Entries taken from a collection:
◇ ◇ ◇ ◇ ◇

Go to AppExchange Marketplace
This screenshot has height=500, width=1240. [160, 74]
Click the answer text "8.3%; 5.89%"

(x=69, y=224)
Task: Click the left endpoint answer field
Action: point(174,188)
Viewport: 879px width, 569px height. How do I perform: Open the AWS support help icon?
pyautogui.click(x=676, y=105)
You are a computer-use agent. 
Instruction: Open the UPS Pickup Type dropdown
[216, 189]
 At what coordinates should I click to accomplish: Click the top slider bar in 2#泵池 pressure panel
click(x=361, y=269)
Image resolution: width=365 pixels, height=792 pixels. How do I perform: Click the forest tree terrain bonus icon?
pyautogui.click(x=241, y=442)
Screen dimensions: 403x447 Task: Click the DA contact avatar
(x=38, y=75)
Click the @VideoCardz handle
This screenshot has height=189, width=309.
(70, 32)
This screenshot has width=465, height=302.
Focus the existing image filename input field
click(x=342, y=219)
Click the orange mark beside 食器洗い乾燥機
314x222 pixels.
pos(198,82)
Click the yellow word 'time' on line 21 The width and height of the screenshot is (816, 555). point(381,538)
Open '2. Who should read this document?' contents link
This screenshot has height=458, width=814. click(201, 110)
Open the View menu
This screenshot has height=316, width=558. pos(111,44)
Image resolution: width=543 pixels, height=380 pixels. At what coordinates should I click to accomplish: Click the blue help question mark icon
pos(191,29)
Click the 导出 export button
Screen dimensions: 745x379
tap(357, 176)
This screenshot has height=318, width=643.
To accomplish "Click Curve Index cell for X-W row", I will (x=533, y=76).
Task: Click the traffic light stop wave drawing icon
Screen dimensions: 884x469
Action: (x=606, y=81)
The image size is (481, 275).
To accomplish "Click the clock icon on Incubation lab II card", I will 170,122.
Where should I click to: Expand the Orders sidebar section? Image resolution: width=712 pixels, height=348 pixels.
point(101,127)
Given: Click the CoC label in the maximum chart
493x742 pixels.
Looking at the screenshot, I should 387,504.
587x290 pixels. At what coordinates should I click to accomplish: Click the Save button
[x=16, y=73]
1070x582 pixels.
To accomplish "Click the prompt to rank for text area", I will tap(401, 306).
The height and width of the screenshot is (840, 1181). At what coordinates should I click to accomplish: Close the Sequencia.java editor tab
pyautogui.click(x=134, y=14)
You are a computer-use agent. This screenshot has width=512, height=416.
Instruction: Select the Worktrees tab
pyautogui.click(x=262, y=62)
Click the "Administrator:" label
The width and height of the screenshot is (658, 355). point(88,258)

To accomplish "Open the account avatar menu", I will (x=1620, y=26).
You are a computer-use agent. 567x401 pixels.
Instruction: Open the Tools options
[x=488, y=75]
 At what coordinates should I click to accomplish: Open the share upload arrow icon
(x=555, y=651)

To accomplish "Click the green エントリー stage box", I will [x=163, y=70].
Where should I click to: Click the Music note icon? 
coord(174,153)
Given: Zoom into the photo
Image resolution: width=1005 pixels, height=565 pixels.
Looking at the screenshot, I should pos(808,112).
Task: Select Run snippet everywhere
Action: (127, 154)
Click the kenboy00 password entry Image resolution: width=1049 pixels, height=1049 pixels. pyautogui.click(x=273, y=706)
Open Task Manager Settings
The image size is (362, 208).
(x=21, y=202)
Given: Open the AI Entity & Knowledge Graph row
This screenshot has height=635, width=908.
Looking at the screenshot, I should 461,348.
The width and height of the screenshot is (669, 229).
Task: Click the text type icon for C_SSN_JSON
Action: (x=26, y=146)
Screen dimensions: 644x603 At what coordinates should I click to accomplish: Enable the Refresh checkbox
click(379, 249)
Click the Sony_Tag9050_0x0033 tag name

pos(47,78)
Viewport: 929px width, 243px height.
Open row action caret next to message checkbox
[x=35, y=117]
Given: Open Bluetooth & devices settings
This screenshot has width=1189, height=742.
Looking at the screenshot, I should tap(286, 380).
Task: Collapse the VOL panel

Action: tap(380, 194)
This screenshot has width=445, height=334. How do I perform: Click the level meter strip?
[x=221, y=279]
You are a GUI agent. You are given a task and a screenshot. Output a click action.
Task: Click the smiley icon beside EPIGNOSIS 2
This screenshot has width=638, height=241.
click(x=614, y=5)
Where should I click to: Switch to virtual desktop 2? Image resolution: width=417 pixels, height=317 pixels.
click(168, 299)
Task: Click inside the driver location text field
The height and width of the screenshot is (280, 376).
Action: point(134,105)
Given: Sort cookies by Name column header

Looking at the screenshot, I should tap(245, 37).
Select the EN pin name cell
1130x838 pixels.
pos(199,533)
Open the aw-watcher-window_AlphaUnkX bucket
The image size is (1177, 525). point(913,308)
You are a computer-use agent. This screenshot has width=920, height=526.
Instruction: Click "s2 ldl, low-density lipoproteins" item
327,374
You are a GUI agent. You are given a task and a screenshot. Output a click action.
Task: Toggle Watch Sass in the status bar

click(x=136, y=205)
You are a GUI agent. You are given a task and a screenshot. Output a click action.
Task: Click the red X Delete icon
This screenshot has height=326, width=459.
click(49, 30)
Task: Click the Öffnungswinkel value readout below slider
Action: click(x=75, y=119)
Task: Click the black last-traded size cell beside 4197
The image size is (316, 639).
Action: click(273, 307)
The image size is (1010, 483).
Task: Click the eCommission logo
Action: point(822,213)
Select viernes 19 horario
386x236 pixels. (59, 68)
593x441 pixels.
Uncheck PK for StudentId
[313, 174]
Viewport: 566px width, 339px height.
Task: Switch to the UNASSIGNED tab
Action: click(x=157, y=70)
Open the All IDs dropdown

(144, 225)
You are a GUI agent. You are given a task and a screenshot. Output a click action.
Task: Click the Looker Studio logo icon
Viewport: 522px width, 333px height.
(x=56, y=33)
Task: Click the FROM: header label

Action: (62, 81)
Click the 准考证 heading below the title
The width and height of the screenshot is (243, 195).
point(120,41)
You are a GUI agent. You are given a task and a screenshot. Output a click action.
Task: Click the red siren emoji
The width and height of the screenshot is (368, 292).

◇ ◇ ◇ ◇ ◇

Word for word, reproduce every line of the data.

Go to AppExchange Marketplace
This screenshot has height=500, width=1240. [160, 74]
Click the answer text "8.3%; 5.89%"

(x=69, y=224)
Task: Click the left endpoint answer field
Action: point(174,188)
Viewport: 879px width, 569px height. How do I perform: Open the AWS support help icon?
pyautogui.click(x=676, y=105)
You are a computer-use agent. 
Instruction: Open the UPS Pickup Type dropdown
[216, 189]
 At what coordinates should I click to accomplish: Click the top slider bar in 2#泵池 pressure panel
click(x=361, y=269)
Image resolution: width=365 pixels, height=792 pixels. How do I perform: Click the forest tree terrain bonus icon?
pyautogui.click(x=241, y=442)
Screen dimensions: 403x447 Task: Click the DA contact avatar
(x=38, y=75)
Click the @VideoCardz handle
This screenshot has height=189, width=309.
(70, 32)
This screenshot has width=465, height=302.
Focus the existing image filename input field
click(x=342, y=219)
Click the orange mark beside 食器洗い乾燥機
314x222 pixels.
pos(198,82)
Click the yellow word 'time' on line 21 The width and height of the screenshot is (816, 555). point(381,538)
Open '2. Who should read this document?' contents link
This screenshot has height=458, width=814. click(201, 110)
Open the View menu
This screenshot has height=316, width=558. pos(111,44)
Image resolution: width=543 pixels, height=380 pixels. At what coordinates should I click to accomplish: Click the blue help question mark icon
pos(191,29)
Click the 导出 export button
Screen dimensions: 745x379
tap(357, 176)
This screenshot has height=318, width=643.
To accomplish "Click Curve Index cell for X-W row", I will (x=533, y=76).
Task: Click the traffic light stop wave drawing icon
Screen dimensions: 884x469
Action: (x=606, y=81)
The image size is (481, 275).
To accomplish "Click the clock icon on Incubation lab II card", I will 170,122.
Where should I click to: Expand the Orders sidebar section? Image resolution: width=712 pixels, height=348 pixels.
point(101,127)
Given: Click the CoC label in the maximum chart
493x742 pixels.
Looking at the screenshot, I should 387,504.
587x290 pixels. At what coordinates should I click to accomplish: Click the Save button
[x=16, y=73]
1070x582 pixels.
To accomplish "Click the prompt to rank for text area", I will tap(401, 306).
The height and width of the screenshot is (840, 1181). At what coordinates should I click to accomplish: Close the Sequencia.java editor tab
pyautogui.click(x=134, y=14)
You are a computer-use agent. This screenshot has width=512, height=416.
Instruction: Select the Worktrees tab
pyautogui.click(x=262, y=62)
Click the "Administrator:" label
The width and height of the screenshot is (658, 355). point(88,258)

To accomplish "Open the account avatar menu", I will (x=1620, y=26).
You are a computer-use agent. 567x401 pixels.
Instruction: Open the Tools options
[x=488, y=75]
 At what coordinates should I click to accomplish: Open the share upload arrow icon
(x=555, y=651)

To accomplish "Click the green エントリー stage box", I will [x=163, y=70].
Where should I click to: Click the Music note icon? 
coord(174,153)
Given: Zoom into the photo
Image resolution: width=1005 pixels, height=565 pixels.
Looking at the screenshot, I should pos(808,112).
Task: Select Run snippet everywhere
Action: (127, 154)
Click the kenboy00 password entry Image resolution: width=1049 pixels, height=1049 pixels. pyautogui.click(x=273, y=706)
Open Task Manager Settings
The image size is (362, 208).
(x=21, y=202)
Given: Open the AI Entity & Knowledge Graph row
This screenshot has height=635, width=908.
Looking at the screenshot, I should 461,348.
The width and height of the screenshot is (669, 229).
Task: Click the text type icon for C_SSN_JSON
Action: (x=26, y=146)
Screen dimensions: 644x603 At what coordinates should I click to accomplish: Enable the Refresh checkbox
click(379, 249)
Click the Sony_Tag9050_0x0033 tag name

pos(47,78)
Viewport: 929px width, 243px height.
Open row action caret next to message checkbox
[x=35, y=117]
Given: Open Bluetooth & devices settings
This screenshot has width=1189, height=742.
Looking at the screenshot, I should tap(286, 380).
Task: Collapse the VOL panel

Action: tap(380, 194)
This screenshot has width=445, height=334. How do I perform: Click the level meter strip?
[x=221, y=279]
You are a GUI agent. You are given a task and a screenshot. Output a click action.
Task: Click the smiley icon beside EPIGNOSIS 2
This screenshot has width=638, height=241.
click(x=614, y=5)
Where should I click to: Switch to virtual desktop 2? Image resolution: width=417 pixels, height=317 pixels.
click(168, 299)
Task: Click inside the driver location text field
The height and width of the screenshot is (280, 376).
Action: point(134,105)
Given: Sort cookies by Name column header

Looking at the screenshot, I should tap(245, 37).
Select the EN pin name cell
1130x838 pixels.
pos(199,533)
Open the aw-watcher-window_AlphaUnkX bucket
The image size is (1177, 525). point(913,308)
You are a computer-use agent. This screenshot has width=920, height=526.
Instruction: Click "s2 ldl, low-density lipoproteins" item
327,374
You are a GUI agent. You are given a task and a screenshot. Output a click action.
Task: Toggle Watch Sass in the status bar

click(x=136, y=205)
You are a GUI agent. You are given a task and a screenshot. Output a click action.
Task: Click the red X Delete icon
This screenshot has height=326, width=459.
click(49, 30)
Task: Click the Öffnungswinkel value readout below slider
Action: click(x=75, y=119)
Task: Click the black last-traded size cell beside 4197
The image size is (316, 639).
Action: click(273, 307)
The image size is (1010, 483).
Task: Click the eCommission logo
Action: point(822,213)
Select viernes 19 horario
386x236 pixels. (59, 68)
593x441 pixels.
Uncheck PK for StudentId
[313, 174]
Viewport: 566px width, 339px height.
Task: Switch to the UNASSIGNED tab
Action: click(x=157, y=70)
Open the All IDs dropdown

(144, 225)
You are a GUI agent. You are given a task and a screenshot. Output a click action.
Task: Click the Looker Studio logo icon
Viewport: 522px width, 333px height.
(x=56, y=33)
Task: Click the FROM: header label

Action: (62, 81)
Click the 准考证 heading below the title
The width and height of the screenshot is (243, 195).
point(120,41)
You are a GUI agent. You are given a task and a screenshot. Output a click action.
Task: Click the red siren emoji
The width and height of the screenshot is (368, 292).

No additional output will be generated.